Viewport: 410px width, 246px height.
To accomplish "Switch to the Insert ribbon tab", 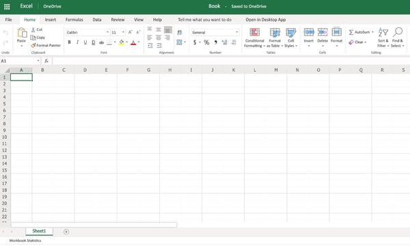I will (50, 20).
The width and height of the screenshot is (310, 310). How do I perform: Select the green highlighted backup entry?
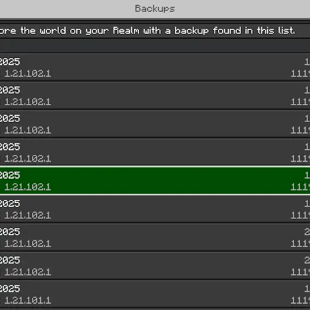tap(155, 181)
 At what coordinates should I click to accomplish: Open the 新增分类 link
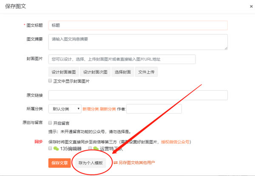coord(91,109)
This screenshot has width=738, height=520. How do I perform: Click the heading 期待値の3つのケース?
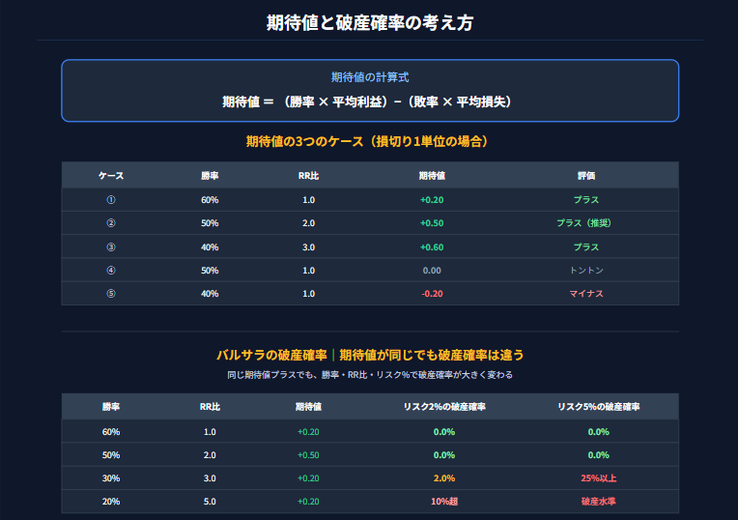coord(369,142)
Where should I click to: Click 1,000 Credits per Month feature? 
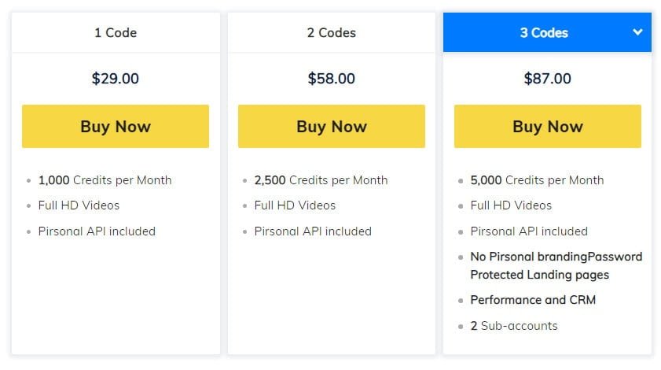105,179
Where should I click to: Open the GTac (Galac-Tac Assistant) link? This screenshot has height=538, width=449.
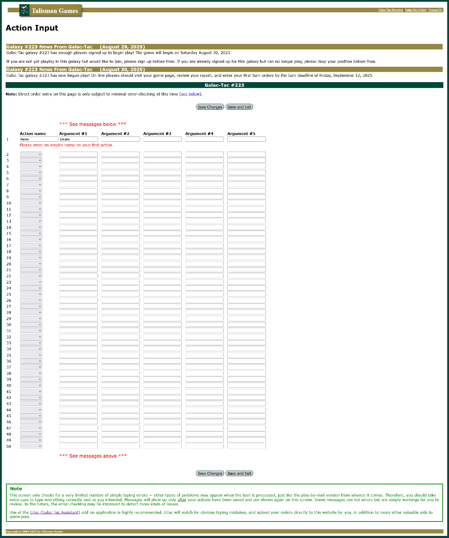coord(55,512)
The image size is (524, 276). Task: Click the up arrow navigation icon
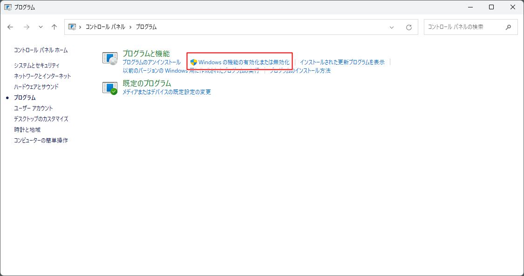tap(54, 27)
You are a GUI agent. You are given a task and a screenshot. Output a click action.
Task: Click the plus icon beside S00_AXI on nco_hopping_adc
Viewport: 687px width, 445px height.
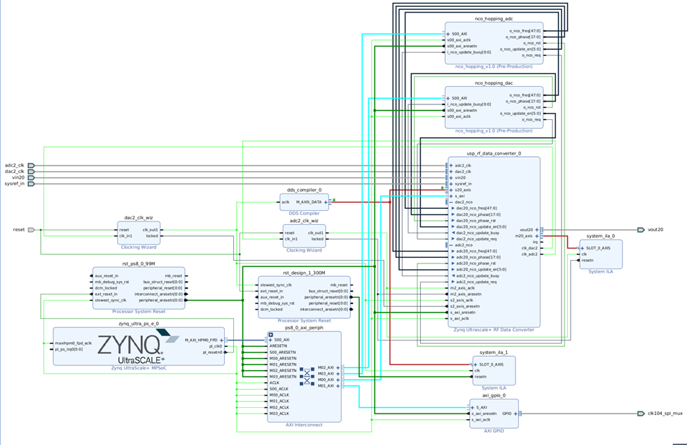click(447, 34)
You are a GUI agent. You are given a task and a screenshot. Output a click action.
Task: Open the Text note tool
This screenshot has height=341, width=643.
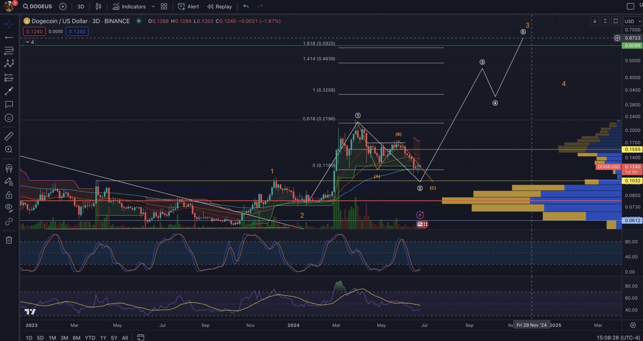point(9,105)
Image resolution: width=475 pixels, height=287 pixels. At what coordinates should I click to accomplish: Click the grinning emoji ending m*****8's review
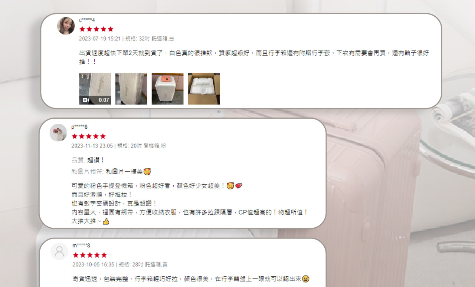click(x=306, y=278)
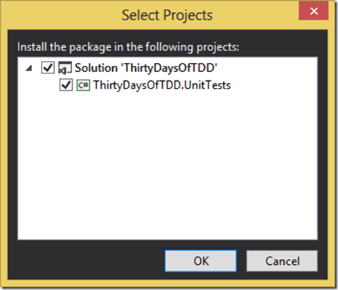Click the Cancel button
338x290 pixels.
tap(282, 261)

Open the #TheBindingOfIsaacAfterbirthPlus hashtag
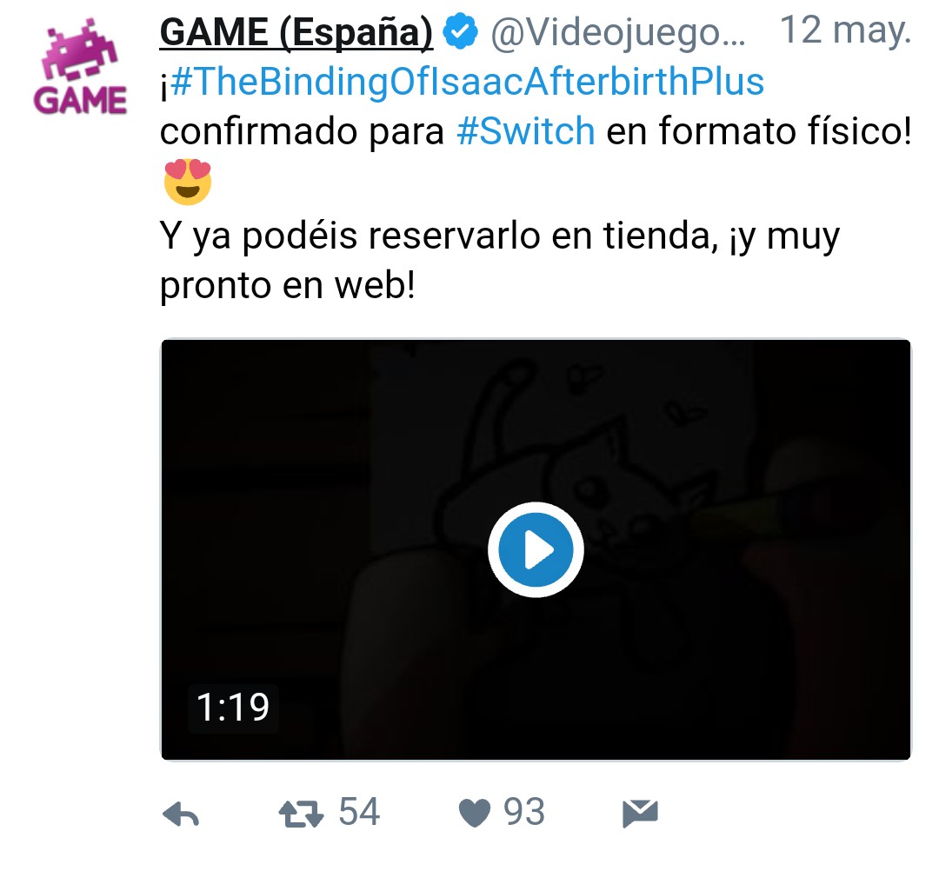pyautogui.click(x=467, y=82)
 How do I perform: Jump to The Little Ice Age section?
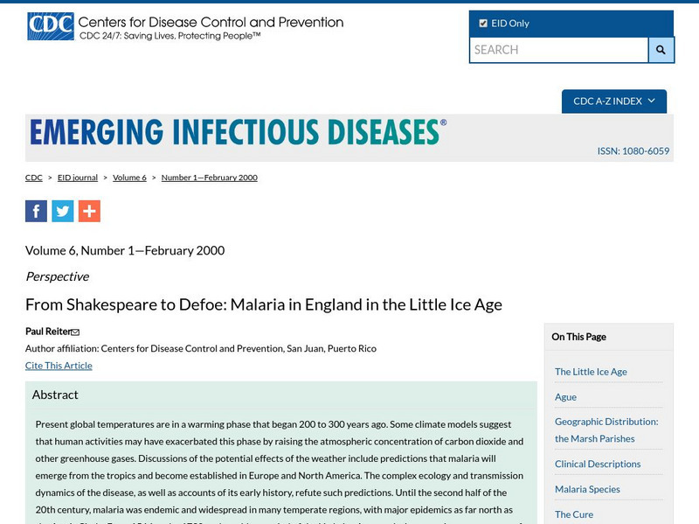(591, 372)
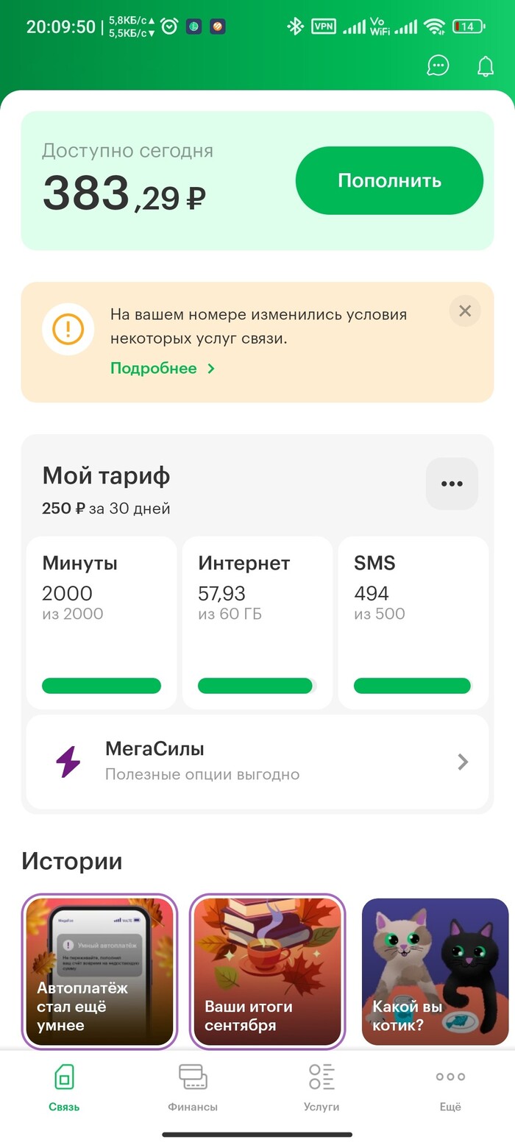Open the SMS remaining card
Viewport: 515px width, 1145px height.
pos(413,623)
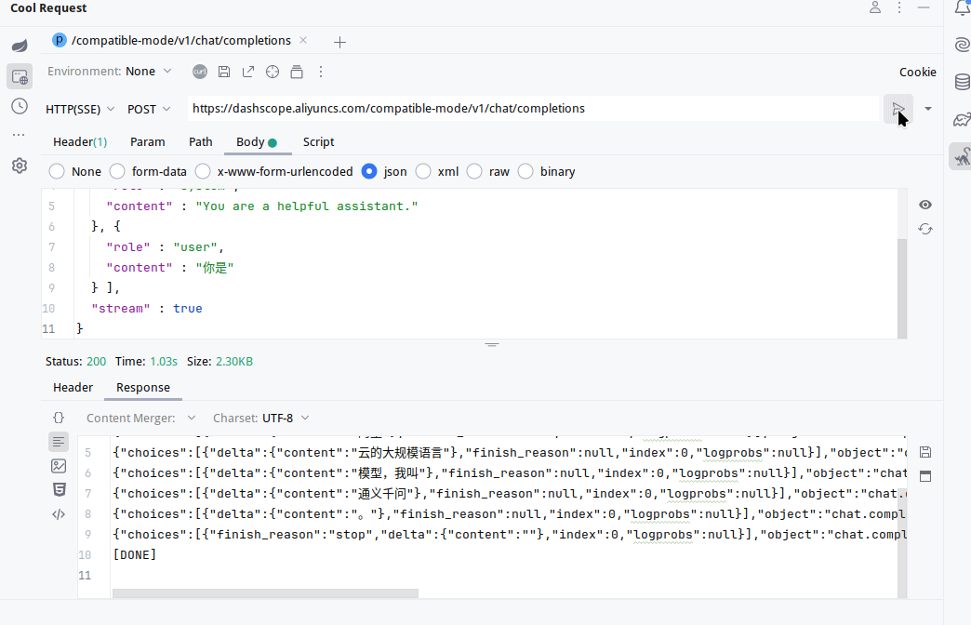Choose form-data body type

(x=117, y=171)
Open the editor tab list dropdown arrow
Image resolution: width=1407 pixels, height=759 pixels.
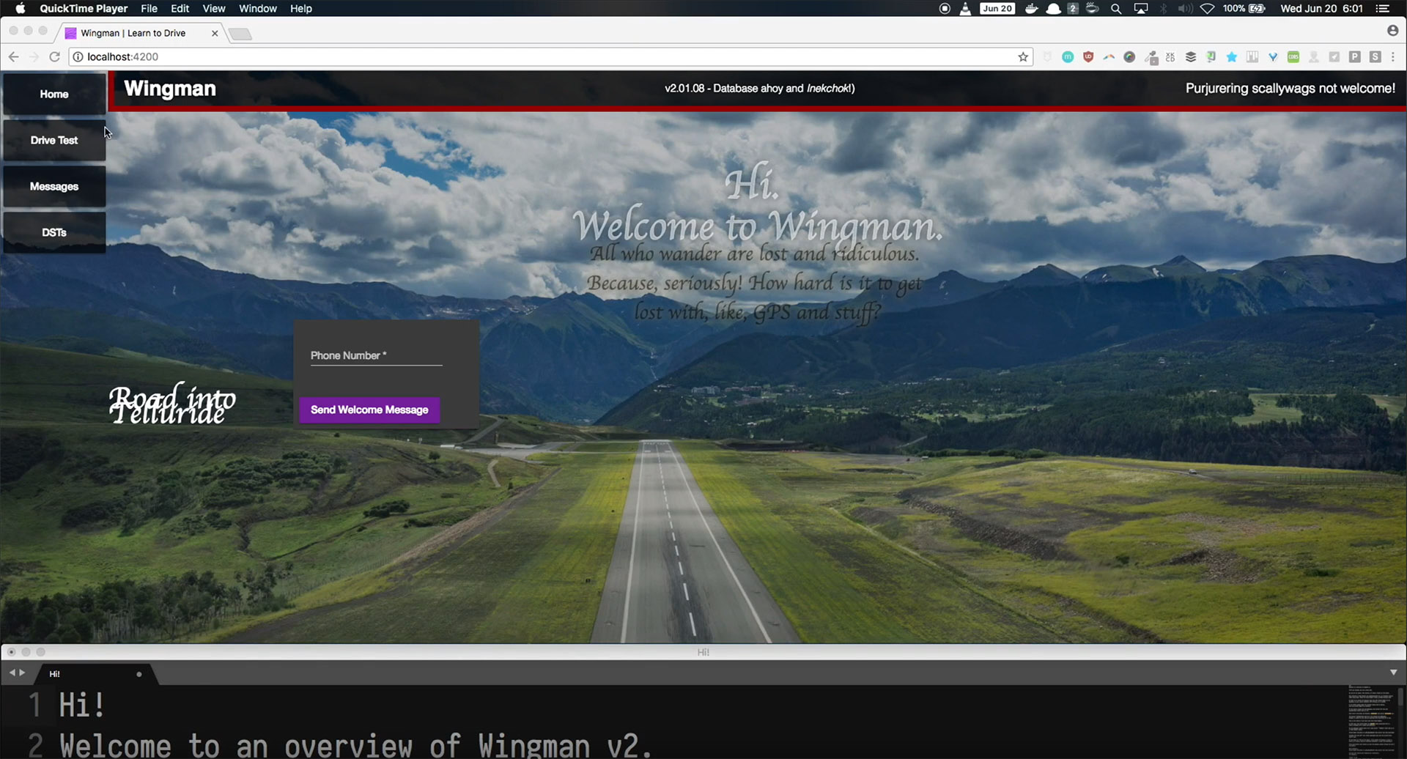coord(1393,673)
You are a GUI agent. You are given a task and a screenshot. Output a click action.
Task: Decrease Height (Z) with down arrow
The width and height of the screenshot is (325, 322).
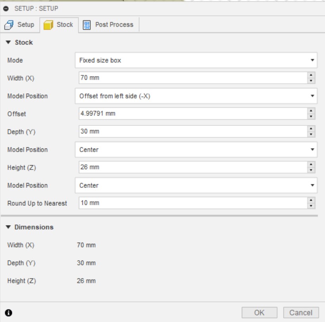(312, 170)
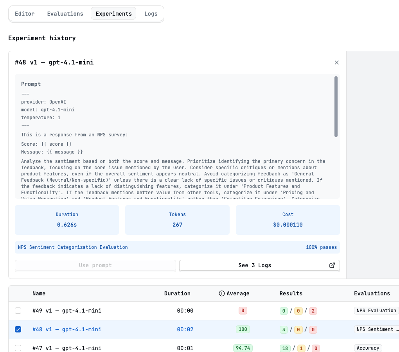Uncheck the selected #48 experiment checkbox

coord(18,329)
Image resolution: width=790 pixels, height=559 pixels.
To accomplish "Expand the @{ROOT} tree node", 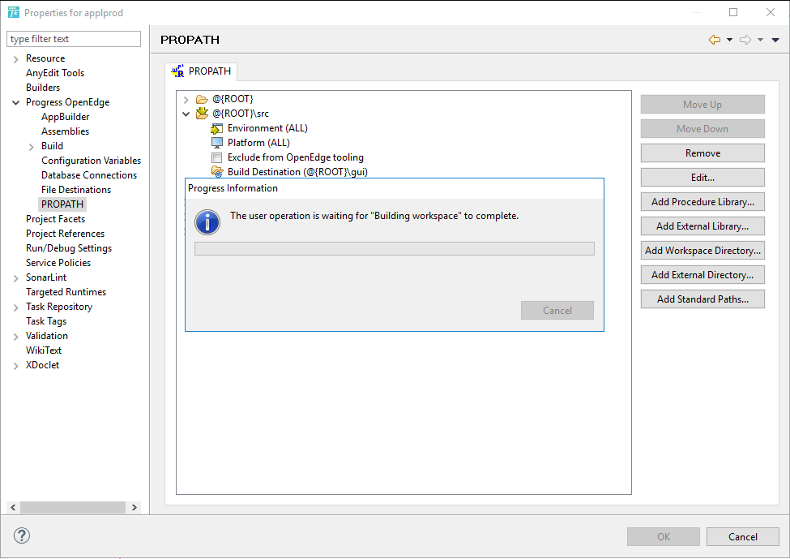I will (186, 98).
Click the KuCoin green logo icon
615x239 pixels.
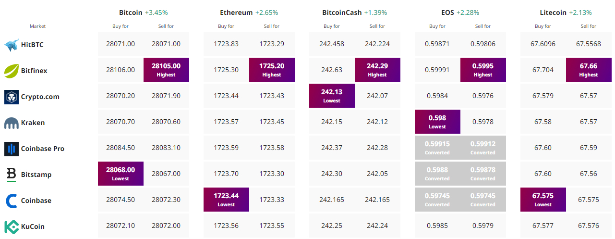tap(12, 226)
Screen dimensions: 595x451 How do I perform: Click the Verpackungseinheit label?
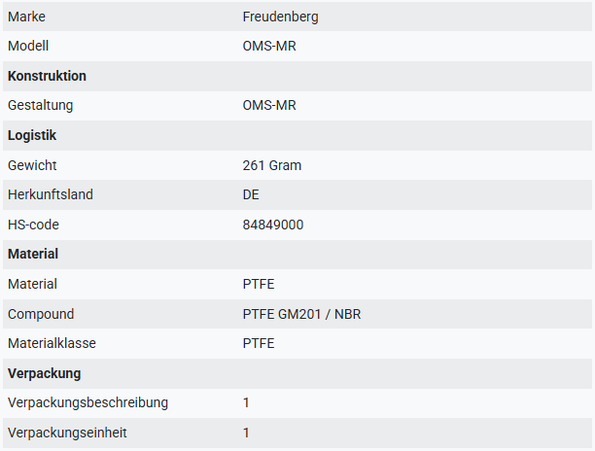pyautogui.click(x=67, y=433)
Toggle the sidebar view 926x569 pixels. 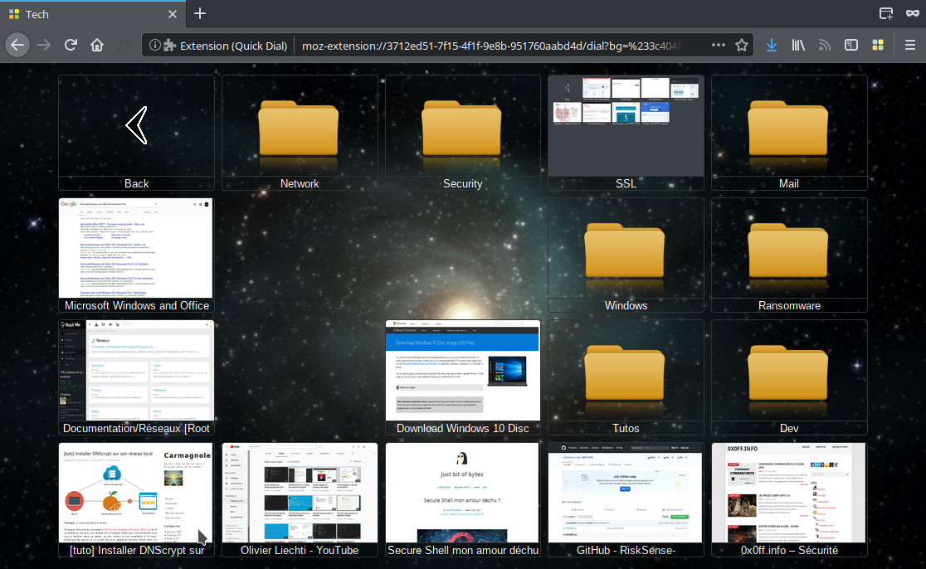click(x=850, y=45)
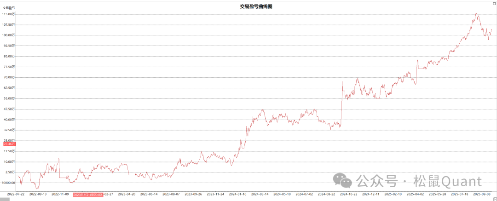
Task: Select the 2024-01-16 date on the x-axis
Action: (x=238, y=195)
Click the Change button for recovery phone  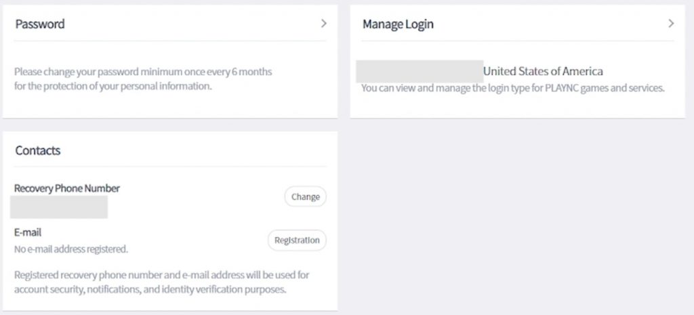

[Problem to work on]:
Among the entries above, locate the line with "This screenshot has height=341, width=643." and the line with "Task: Decrease Height (Z) with down arrow". Give those two lines and all lines between them again, exactly, leaving out the pictures.

[Output of the task]:
This screenshot has height=341, width=643.
point(9,105)
Image resolution: width=475 pixels, height=287 pixels. At what coordinates should I click to accomplish: Click the grinning emoji ending m*****8's review
click(x=306, y=278)
Click the Cancel button
338x290 pixels.
tap(282, 261)

Open the #TheBindingOfIsaacAfterbirthPlus hashtag
pyautogui.click(x=467, y=82)
 How do I perform: Jump to The Little Ice Age section?
(591, 372)
Open the SMS remaining card
Viewport: 515px width, 1145px height.
pos(413,623)
Choose form-data body type

(x=117, y=171)
Open the editor tab list dropdown arrow
Image resolution: width=1407 pixels, height=759 pixels.
coord(1393,673)
You are a GUI agent. You are given a task and a screenshot. Output a click action.
Task: Decrease Height (Z) with down arrow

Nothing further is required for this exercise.